Recuerdo que le dije, tres meses más tarde: «No me has dicho nunca para qué realmente te necesitan.» Pero creo que esto fue una forma de crítica que se me ocurrió precisamente porque había empezado a adivinar. Por aquel tiempo yo había sabido algo y Lavinia también —aunque ella más tarde que yo— y habíamos compartido nuestros conocimientos y yo había formado un cuadro pasablemente exacto de lo que iba a ver. Fue lo que agregó Lavinia lo que lo completó. El retrato de la pequeña niña muerta había evocado algo atractivo, aunque una no haya vivido tanto en el mundo sin oír muchas historias de niñas muertas; y llegó el día en que sentí como si hubiera estado con Marmaduke en cada una de las habitaciones convertidas por los padres de la chica en un templo de dolor y de adoración, con la ayuda no sólo de las pocas reliquias pequeñas y queridas, sino de las más sentidas ficciones, de ingeniosos e imaginarios recuerdos y prendas, de imitaciones del dolor que consuela y de la pasión que devora. La chica, indiscutiblemente bella, había sido, evidentemente, amada con pasión y faltando en sus vidas —supongo que originalmente un simple accidente— otros elementos, ya fueran diversiones o disgustos, abundantes en otra gente, sus sentimientos habían llenado por completo su conciencia y habían llegado a ser una ligera manía. La idea era fija y excluía cualesquiera otras. El mundo, en general, no da oportunidad para semejante ritual, pero el mundo había ignorado de manera consistente aquella pareja sencilla y tímida, que era sensible a las cosas falsas y cuya sinceridad y fidelidad, lo mismo que su mansedumbre y sus rarezas, eran de un carácter rígido, anticuado.
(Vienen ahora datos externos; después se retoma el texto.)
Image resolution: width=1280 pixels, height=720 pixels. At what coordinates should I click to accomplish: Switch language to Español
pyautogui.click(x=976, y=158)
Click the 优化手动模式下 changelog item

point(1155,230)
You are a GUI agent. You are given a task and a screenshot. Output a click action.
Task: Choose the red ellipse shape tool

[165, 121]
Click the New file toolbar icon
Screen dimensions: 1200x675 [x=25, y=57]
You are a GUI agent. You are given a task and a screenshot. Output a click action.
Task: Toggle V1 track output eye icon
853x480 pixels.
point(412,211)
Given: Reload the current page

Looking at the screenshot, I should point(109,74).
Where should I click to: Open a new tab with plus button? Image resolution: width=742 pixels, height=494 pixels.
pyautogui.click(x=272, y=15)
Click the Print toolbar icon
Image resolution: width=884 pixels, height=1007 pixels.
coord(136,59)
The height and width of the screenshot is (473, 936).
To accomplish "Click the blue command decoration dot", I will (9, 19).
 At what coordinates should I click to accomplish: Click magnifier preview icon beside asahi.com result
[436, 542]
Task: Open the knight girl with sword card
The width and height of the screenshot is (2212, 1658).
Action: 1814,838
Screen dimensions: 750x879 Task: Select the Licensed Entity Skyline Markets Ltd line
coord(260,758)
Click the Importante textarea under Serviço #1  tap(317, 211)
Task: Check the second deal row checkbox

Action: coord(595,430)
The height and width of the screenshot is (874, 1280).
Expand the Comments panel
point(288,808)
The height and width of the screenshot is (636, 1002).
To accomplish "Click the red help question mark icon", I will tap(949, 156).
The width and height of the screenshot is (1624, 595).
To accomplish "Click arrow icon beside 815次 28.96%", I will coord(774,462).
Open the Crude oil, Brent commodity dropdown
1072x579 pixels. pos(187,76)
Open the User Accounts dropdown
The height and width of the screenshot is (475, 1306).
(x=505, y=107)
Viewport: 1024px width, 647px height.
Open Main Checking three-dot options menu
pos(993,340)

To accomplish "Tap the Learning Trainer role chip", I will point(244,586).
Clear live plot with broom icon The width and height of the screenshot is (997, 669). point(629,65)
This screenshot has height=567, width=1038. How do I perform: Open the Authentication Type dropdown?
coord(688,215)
No tengo que decir que ninguno de estos objetos de interés, o que mi curiosidad por sus preocupaciones, absorbiera mis ocios, porque yo tenía muchas cosas que hacer y muchas complicaciones que resolver, demasiadas preocupaciones e inquietudes más profundas. Por su parte, Lavinia tenía otros contactos y otros problemas también, la pobre; y pasaba períodos de tiempo en que ni veía a Marmaduke ni oía una palabra de los Dedrick. Una vez, sólo una vez, en Alemania, en una estación de ferrocarril, le encontré en su compañía. Eran dos tipos incoloros, corrientes, británicos de cierta edad, de la especie que se puede identificar por la librea de sus criados o por las etiquetas de sus equipajes, y a la sola vista de ellos sentí mi conciencia justificada por haber evitado desde el principio el difícil problema de conversar con ellos. Marmaduke me vio en el acto y vino hacia mí. No cabía duda alguna sobre la satisfacción del joven. Había engordado, pero no hasta el punto de la obesidad, y podía perfectamente pasar por el bello, feliz y boyante hijo de unos padres que chocheaban y que no podían perderle de vista, para los cuales era un modelo de hijo respetuoso y solícito. Le siguieron con mirada plácida y complacida cuando se me acercó, pero sin decir nada, ajustados a la manera de él, de no decir nada de ellos. Tenía su encanto, lo confieso, la manera de ser natural en aquella situación y al mismo tiempo tener conciencia de ella. El sabía que yo, para entonces, estaba enterada de sus cosas; mientras cada uno de los dos escrutaba con buen humor la cara del otro —porque habiéndolo aceptado todo, al fin yo no sentía más que un poco de curiosidad—, me di cuenta de que medía mis pensamientos. Cuando volvió a sus padres embobados, tuve que reconocer que chochos como eran no habían hecho de él un chico mimado. Cosa incongruente en su situación, Marmaduke era más hombre que antes. Sentí como una sombra de pesar cuando, en aquella ocasión, tomé mi tren, que no era el suyo, y recordé unas palabras que un par de años antes había dicho a la pobre Lavinia, la cual me había explicado, refiriéndose a lo que era nuestro tema de conversación más frecuente, algo nuevo que yo llegué a olvidar:

—Ahora siente por Maud—Evelyn lo mismo que los viejos.

—Bueno, no es más que una compasión por la cual paga.

—¿Paga? —interrogó, desconcertada.

—Los lujos y las comodidades —le expliqué— de que goza al vivir con ellos.